13. I suggest that the correct question to certify to the Florida Supreme Court is not the one posed by the majority; rather, it should be:May a person who intentionally directs that title be issued in his name as co-owner, by completing a sworn application for title in conjunction with the purchase of the automobile, avoid liability under the dangerous instrumentality doctrine by giving the car away?
14. Appellant raises a fall-back issue that the verdict is against the manifest weight of the evidence and, therefore, the trial court erred in denying her motion for new trial. This court has consistently held that “[t]he question for an appellate court is not whether or not the evidence was contrary to the manifest weight of the evidence presented below. Indeed that is the question addressed to the trial court on motion for a new trial. Rather, the appellate court is limited to considering whether or not the trial court abused its discretion in denying a new trial.” Dewitt v. Maruhachi Ceramics of Am., Inc., 770 So.2d 709, 711 (Fla. 5th DCA 2000); see also Pena v. Vectour of Fla., Inc., 30 So.3d 691 (Fla. 1st DCA 2010); Rosario–Paredes v. J.C. Wrecker Serv., 975 So.2d 1205, 1207 (Fla. 5th DCA), review denied, 990 So.2d 1059 (Fla.2008). I will not address this issue any further other than to say, based on this record, we cannot conclude that the trial court abused its discretion in denying Appellant's motion for new trial.

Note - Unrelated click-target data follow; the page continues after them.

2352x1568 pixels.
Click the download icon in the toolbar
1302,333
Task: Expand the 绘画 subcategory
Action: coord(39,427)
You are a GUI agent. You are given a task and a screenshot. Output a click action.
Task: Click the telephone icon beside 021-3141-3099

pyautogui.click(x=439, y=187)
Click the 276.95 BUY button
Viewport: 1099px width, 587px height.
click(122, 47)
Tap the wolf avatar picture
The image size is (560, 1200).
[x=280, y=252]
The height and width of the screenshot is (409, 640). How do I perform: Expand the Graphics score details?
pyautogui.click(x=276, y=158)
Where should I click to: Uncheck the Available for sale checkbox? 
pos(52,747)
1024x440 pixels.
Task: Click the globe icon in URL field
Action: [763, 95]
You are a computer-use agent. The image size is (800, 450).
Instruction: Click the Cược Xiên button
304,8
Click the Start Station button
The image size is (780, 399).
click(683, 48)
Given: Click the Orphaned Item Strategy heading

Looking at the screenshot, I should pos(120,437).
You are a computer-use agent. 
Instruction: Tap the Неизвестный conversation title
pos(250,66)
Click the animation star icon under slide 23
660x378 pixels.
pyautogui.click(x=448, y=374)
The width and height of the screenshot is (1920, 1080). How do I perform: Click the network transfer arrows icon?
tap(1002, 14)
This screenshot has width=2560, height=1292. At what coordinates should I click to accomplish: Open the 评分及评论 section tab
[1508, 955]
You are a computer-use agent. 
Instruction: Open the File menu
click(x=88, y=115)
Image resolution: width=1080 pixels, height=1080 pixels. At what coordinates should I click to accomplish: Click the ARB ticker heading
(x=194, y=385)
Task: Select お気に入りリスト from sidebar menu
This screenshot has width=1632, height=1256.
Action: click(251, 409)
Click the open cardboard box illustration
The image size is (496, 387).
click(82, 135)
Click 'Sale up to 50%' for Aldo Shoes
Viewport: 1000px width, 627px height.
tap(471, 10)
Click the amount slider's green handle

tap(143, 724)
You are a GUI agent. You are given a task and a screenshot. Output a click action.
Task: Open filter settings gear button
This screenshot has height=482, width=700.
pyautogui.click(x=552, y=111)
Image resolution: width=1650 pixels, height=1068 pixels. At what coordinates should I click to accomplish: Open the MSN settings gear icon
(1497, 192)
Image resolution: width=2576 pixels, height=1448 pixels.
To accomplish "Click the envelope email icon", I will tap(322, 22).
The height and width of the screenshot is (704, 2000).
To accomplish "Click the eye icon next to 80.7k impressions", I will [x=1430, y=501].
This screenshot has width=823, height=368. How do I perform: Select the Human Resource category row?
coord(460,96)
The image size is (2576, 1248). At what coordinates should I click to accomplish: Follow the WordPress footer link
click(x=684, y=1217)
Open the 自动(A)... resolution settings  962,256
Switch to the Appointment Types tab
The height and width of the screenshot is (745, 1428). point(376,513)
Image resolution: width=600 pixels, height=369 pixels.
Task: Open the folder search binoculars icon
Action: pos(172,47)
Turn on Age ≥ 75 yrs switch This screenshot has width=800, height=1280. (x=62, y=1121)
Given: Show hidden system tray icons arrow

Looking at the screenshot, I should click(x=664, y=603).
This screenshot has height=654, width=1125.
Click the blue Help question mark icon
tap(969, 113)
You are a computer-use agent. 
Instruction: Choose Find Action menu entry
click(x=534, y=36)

15. This jury instruction has been renumbered 401.14(a) without change. See In re Standard Jury Instructions in Civil Cases, 35 So.3d 666 (Fla.2010).
16. See Charles W. Ehrhardt, Florida Evidence § 401.1 at 133 (2007 ed.) (“Included within the section 90.401 definition of relevancy is the concept of materiality; the evidence must tend to prove or disprove a material fact. When evidence is offered to prove a fact which is not a matter in issue, it is said to be immaterial.” (footnote omitted)); Jordan ex rel. Shealey v. Masters, 821 So.2d 342, 349 (Fla. 4th DCA 2002) (quoting Ehrhardt); see also Sims v. Brown, 574 So.2d 131, 134 (Fla.1991) (stating that the test of materiality is the “bearing on a fact to be proved”).
ORFINGER, C.J., LAWSON, EVANDER and COHEN, JJ., concur. GRIFFIN, J., dissents, with opinion in which SAWAYA and PALMER, JJ., concur. SAWAYA, J., dissents, with opinion in which PALMER, J., concurs. JACOBUS, J., recuses.